▶ _Work to be completed_
Could you reproduce, word for word, everything below from the line containing "For every named target in this 1499×2464" down to the line containing "Brands (916, 72)", with both of those lines included and no others?

▶ _Data under study_

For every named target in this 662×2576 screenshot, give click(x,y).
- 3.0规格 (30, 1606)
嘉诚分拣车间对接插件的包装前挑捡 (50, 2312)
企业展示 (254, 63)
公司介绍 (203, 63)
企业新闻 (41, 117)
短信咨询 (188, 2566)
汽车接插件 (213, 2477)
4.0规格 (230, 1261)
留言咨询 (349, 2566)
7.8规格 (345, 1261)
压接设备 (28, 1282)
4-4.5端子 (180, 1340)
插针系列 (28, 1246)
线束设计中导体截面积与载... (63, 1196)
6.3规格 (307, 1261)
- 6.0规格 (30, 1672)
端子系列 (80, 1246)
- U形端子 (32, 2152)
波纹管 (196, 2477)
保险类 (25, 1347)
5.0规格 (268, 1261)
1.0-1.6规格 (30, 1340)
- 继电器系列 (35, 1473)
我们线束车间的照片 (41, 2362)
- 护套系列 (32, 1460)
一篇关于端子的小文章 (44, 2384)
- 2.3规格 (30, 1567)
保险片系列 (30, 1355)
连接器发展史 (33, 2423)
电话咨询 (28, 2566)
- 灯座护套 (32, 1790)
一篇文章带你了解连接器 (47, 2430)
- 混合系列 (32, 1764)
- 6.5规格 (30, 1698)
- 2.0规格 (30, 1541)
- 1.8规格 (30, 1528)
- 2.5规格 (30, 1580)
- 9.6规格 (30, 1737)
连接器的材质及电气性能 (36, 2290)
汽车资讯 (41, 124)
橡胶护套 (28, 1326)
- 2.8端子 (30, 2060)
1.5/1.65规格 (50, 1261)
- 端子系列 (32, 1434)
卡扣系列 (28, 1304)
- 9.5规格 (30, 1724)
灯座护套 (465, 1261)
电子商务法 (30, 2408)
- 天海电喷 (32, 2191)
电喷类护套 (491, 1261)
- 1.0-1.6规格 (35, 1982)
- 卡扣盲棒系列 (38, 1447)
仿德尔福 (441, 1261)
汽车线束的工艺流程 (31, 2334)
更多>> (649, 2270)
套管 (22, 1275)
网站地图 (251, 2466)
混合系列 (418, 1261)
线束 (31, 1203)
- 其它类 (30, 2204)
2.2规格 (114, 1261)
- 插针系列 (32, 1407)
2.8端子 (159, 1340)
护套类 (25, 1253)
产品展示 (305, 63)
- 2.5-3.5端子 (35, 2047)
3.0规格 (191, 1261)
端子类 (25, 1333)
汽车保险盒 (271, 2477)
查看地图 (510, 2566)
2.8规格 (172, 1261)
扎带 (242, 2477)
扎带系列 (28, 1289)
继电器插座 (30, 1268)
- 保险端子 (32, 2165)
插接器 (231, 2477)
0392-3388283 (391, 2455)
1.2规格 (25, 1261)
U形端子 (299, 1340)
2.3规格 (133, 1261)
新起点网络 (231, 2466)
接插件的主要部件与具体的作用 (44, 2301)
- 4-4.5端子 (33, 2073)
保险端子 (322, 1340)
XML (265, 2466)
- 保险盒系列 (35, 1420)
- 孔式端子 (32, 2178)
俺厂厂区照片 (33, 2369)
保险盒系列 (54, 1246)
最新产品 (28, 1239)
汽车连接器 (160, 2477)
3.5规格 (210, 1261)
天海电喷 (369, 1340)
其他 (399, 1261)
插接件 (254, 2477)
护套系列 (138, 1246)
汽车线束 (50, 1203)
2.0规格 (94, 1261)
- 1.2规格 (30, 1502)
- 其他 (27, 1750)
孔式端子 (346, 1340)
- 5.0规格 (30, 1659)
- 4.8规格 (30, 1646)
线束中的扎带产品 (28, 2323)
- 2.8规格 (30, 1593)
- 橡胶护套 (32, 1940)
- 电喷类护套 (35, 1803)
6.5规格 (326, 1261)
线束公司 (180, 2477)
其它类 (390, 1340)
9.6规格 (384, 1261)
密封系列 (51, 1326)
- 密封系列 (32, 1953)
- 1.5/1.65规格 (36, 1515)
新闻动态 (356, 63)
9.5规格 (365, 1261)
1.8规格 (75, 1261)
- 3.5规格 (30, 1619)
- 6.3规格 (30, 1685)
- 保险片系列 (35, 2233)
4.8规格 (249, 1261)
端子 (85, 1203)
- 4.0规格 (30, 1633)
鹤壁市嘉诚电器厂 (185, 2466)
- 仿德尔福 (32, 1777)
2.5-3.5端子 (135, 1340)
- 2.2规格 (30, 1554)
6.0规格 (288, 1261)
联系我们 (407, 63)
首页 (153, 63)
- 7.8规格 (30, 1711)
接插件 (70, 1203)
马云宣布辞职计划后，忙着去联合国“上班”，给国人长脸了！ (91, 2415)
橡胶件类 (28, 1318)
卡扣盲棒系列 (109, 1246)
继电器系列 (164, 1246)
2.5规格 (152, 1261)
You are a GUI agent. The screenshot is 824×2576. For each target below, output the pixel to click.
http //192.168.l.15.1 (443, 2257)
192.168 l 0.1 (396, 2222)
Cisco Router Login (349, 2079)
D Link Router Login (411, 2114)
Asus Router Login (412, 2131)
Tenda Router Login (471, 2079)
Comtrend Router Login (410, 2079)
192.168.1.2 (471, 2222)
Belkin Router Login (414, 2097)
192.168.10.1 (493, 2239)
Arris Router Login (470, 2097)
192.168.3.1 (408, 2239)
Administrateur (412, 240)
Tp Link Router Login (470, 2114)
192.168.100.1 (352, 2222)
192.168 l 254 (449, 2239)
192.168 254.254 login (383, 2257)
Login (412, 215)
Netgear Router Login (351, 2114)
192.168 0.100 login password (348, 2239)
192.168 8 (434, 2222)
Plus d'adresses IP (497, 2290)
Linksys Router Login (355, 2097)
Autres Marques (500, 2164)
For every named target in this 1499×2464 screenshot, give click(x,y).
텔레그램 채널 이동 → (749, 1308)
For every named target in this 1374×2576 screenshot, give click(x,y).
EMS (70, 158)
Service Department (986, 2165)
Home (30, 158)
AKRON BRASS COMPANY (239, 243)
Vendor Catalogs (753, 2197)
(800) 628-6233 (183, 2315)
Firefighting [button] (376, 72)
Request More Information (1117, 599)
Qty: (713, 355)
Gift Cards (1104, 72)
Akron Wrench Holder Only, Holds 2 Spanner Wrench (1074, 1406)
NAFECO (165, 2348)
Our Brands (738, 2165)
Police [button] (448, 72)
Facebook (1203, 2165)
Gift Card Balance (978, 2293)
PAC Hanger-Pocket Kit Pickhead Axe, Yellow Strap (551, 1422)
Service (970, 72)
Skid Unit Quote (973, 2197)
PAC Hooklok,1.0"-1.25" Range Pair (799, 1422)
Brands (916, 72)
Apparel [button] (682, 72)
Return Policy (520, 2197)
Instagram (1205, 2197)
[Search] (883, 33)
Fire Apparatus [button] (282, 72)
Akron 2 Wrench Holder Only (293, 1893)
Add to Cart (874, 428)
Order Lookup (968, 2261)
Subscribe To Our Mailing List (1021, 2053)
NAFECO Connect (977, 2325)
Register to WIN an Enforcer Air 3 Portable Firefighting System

▶ _Solution to this task_
For every named target in this 1499×2464 screenshot, give click(x,y).
텔레그램 채널 이동 → (749, 1308)
For every named target in this 1374×2576 screenshot, give click(x,y).
EMS (70, 158)
Service Department (986, 2165)
Home (30, 158)
AKRON BRASS COMPANY (239, 243)
Vendor Catalogs (753, 2197)
(800) 628-6233 (183, 2315)
Firefighting [button] (376, 72)
Request More Information (1117, 599)
Qty: (713, 355)
Gift Cards (1104, 72)
Akron Wrench Holder Only, Holds 2 Spanner Wrench (1074, 1406)
NAFECO (165, 2348)
Our Brands (738, 2165)
Police [button] (448, 72)
Facebook (1203, 2165)
Gift Card Balance (978, 2293)
PAC Hanger-Pocket Kit Pickhead Axe, Yellow Strap (551, 1422)
Service (970, 72)
Skid Unit Quote (973, 2197)
PAC Hooklok,1.0"-1.25" Range Pair (799, 1422)
Brands (916, 72)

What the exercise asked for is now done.